Dall’Acqua also explains that he will not have to change any procedures in how the wine is made or grapes sourced since all of his fruit comes from the traditional area. This also gives him a chance to talk about sourcing. “We have some small vineyards, but most of the grapes come from small growers in the hilly areas.  There are 72 of them we have selected, and we have worked with most of them for 25 years or so. We do four meetings a year, and they are happy to maintain our philosophy of production.”
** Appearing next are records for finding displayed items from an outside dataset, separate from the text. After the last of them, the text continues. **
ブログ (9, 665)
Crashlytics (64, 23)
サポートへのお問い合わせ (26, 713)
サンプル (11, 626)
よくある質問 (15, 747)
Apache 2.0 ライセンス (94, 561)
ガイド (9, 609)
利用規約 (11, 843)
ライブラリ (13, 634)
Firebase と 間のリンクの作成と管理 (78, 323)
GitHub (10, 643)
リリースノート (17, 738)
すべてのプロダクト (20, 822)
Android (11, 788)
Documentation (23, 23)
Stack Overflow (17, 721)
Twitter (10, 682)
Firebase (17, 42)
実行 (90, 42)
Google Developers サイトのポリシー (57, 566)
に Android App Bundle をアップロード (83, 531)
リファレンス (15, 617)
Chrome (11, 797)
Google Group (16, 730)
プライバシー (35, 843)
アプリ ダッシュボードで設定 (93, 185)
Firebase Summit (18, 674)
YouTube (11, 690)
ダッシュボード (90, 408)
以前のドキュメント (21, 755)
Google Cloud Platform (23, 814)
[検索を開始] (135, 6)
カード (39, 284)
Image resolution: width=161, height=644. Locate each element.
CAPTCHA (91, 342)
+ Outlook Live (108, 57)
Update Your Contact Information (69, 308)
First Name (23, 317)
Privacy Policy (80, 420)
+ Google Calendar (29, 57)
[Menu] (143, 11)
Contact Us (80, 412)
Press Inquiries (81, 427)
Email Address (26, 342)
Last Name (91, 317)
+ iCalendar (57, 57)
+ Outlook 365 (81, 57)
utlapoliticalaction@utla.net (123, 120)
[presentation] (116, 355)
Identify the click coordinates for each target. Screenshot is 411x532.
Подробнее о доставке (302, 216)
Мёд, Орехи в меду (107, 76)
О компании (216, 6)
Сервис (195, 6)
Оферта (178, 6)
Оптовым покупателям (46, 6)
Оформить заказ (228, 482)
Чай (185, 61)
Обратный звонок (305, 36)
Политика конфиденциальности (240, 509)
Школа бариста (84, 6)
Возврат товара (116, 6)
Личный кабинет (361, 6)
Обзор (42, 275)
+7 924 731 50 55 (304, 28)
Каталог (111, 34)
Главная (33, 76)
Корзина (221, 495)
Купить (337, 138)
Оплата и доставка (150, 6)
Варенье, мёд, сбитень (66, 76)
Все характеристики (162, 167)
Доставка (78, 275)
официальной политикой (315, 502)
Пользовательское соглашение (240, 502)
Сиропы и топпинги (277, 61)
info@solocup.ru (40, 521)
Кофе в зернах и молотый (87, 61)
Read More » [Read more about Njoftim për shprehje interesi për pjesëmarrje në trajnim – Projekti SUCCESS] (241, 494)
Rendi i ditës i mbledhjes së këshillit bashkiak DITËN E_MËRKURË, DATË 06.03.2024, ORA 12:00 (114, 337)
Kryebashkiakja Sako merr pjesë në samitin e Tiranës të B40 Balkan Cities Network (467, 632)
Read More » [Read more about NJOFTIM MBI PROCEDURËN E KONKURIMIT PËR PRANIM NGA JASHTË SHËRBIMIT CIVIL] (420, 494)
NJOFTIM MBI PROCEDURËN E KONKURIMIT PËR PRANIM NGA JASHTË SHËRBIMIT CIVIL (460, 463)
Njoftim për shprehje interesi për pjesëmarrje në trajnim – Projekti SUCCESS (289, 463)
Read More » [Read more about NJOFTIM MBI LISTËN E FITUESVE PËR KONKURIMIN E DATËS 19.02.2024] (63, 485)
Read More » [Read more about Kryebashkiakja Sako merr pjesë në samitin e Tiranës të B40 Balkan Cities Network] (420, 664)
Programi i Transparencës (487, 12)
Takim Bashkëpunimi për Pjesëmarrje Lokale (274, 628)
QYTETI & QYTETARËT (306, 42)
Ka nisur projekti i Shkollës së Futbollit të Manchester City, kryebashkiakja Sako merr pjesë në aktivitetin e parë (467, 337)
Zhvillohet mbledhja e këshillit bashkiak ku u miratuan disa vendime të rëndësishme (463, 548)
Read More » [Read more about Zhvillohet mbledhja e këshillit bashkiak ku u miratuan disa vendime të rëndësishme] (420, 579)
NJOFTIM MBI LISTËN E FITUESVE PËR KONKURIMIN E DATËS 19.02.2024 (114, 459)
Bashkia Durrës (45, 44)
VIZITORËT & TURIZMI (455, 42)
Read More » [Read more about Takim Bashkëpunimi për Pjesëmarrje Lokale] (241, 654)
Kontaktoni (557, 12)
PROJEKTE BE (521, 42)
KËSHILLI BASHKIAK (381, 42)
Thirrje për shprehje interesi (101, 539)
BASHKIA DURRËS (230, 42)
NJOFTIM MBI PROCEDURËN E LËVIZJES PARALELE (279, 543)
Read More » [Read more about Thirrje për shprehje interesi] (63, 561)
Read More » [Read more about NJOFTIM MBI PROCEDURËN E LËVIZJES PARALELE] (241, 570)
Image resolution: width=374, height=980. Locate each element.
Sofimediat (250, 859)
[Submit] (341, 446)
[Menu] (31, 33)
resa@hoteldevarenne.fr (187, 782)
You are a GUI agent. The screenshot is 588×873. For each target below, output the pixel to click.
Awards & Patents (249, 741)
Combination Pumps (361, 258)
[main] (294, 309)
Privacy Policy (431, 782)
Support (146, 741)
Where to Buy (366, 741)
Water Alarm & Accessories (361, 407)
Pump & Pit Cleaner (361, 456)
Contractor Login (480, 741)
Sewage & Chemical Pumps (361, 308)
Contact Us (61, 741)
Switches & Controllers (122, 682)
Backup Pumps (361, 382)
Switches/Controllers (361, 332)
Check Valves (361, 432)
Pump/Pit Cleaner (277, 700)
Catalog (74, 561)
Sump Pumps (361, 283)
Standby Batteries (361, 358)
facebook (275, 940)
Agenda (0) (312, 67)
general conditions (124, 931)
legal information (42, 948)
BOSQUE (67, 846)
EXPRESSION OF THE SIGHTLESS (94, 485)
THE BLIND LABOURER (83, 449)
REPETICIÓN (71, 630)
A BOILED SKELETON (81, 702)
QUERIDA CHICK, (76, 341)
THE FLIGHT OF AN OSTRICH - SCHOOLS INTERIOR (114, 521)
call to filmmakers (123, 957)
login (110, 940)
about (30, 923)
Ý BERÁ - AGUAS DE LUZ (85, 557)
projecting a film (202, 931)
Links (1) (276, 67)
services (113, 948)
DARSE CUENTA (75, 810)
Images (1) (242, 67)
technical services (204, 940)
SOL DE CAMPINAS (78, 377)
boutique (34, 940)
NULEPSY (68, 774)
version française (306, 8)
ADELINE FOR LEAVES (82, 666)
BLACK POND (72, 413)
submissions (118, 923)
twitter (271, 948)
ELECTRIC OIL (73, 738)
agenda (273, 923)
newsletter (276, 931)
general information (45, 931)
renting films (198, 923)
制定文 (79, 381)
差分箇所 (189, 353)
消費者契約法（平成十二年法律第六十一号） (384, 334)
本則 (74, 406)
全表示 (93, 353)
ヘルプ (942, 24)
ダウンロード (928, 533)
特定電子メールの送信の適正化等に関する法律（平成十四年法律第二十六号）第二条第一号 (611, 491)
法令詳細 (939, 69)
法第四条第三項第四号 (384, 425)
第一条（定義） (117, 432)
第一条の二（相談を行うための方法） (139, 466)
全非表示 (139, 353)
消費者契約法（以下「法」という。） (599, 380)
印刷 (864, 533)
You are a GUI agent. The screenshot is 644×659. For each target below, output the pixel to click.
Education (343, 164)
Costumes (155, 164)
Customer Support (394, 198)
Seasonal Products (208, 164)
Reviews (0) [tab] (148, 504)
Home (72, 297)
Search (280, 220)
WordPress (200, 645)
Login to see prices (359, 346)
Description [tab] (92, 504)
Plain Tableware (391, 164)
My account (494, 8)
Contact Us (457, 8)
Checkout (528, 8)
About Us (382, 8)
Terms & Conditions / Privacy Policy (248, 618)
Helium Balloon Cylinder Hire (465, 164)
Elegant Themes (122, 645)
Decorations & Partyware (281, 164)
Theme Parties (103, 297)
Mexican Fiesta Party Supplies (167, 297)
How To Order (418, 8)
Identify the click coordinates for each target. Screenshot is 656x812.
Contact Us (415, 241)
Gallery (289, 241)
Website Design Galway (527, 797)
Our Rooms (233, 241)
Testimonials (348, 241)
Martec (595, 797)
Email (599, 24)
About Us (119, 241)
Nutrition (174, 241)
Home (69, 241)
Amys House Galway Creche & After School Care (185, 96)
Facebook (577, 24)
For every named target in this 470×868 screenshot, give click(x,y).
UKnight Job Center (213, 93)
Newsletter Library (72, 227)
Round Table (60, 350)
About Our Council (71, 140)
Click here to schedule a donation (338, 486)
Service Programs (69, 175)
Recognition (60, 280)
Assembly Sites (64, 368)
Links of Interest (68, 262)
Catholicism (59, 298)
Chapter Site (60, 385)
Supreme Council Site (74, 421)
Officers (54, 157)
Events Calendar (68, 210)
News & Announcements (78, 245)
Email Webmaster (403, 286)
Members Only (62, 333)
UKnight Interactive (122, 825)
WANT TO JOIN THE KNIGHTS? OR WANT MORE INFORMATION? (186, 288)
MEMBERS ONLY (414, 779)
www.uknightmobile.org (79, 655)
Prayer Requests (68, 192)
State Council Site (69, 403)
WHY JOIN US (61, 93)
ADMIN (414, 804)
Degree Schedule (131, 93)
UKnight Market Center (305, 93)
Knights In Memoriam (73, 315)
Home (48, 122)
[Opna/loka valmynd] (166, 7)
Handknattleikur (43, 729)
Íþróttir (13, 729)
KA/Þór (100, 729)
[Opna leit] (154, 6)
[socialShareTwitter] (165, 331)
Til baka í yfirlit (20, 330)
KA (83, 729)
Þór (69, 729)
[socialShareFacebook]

“Are any of the other growers in the Consorzio in agreement with what you are doing at Col Vetoraz,” I ask? “Some are,” he says, “but others are making wines from both the new and old areas. And we are having an election shortly.” “To vote on a name change?” I ask. “No, just on who the leadership will be. That may allow us to make some changes.”

“A final question – and I think I may already know the answer,” I say, “Are you going to produce a Prosecco rosé at Col Vetoraz?” He starts to answer, but Stocco interrupts him. He has not heard the question correctly, so she explains it further. Dall’Acqua laughs, the first time he has broken his stoicism during the conversation.

“No,” he says, “absolutely not!”

Well, not technically. Col Vetoraz does produce what is officially called its “Dodici Line” Brut Rosa. After all, it is all about the name.